▶ [EXERCISE INSTRUCTIONS]:
Every line of the entries below that includes "slide" belongs in the answer, copied as written.

▶ [INFORMATION GIVEN]:
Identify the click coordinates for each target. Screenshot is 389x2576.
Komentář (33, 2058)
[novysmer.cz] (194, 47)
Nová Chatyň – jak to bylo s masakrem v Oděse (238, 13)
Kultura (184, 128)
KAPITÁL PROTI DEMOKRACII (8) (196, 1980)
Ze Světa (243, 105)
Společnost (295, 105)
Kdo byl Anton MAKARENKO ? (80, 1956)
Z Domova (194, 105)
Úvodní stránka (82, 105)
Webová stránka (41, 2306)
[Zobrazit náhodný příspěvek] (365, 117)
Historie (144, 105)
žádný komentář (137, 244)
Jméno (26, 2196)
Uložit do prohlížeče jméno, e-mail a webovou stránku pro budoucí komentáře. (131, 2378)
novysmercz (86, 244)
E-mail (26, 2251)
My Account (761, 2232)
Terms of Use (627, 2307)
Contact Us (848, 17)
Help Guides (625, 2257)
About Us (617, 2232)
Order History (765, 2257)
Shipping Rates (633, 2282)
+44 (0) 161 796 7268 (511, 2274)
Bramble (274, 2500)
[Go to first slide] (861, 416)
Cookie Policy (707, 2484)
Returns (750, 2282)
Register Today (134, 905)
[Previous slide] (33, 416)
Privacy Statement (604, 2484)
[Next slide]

▶ [RESULT]:
[Go to first slide] (861, 416)
[Previous slide] (33, 416)
[Next slide]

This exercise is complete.